Clostridium difficile toxin (CDT) is the most common cause of antibiotic-associated diarrhea (AAD), a moderate to severe diarrheal disease which may occur after treatment with several antibiotics. This can result in patient death if not recognised and appropriately moderated through specific treatment and fluid replacement management. Also CDT has been associated with pseudomembranous colitis (PMC), where a reddening of the intestinal mucosa is followed by development of yellowish plaques which coalesce to cover the colonic mucosal lining.
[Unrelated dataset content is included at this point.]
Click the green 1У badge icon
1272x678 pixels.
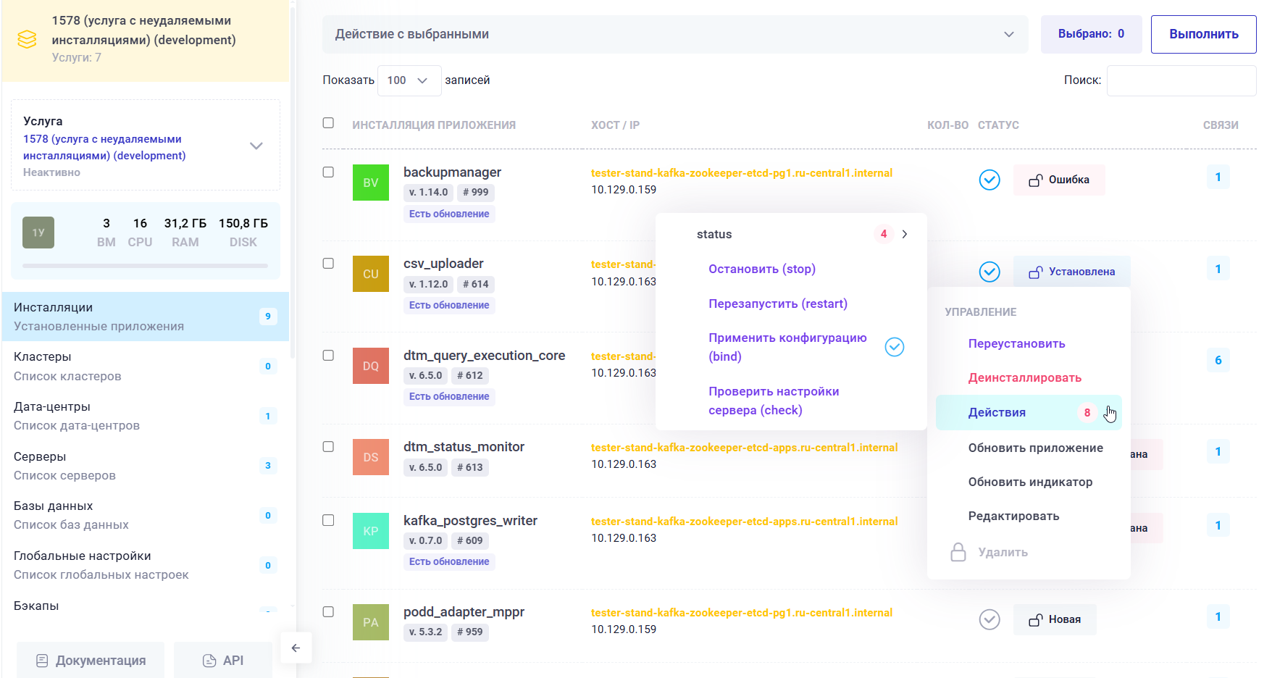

C. difficile is an opportunistic pathogen but forms part of the normal flora healthy adults, children, and infants. Culture and isolation alone does not indicate that the patient has CDT disease, since Clostridium difficile may be a part of the normal intestinal flora. The Cytotoxicity Test is an ideal method for determining the cause of diarrhea in hospitalised patients treated with antibiotics. Through inoculation of stool filtrate onto sensitive tissue culture cells, toxins of C. difficile can be rapidly detected (toxin affected cells round up and show an asteroid-like cytotoxicity). C. difficile antitoxin neutralisation of cytotoxicity indicated the cell changes were due to CDT. Toxin-producing strains of C. difficile produce both toxin A (enterotoxin) and B (cytotoxin). Both have a role in human disease, and the detection of either verifies the presence of the other.
Detection of CDT using the cytotoxicity assay is rapid (2-48 hours) and also as both toxin A and B are present in toxin positive Clostridium difficile specimens, a cell cytotoxicity assay is therefore the optimal laboratory method for diagnosis of AAC and PMC.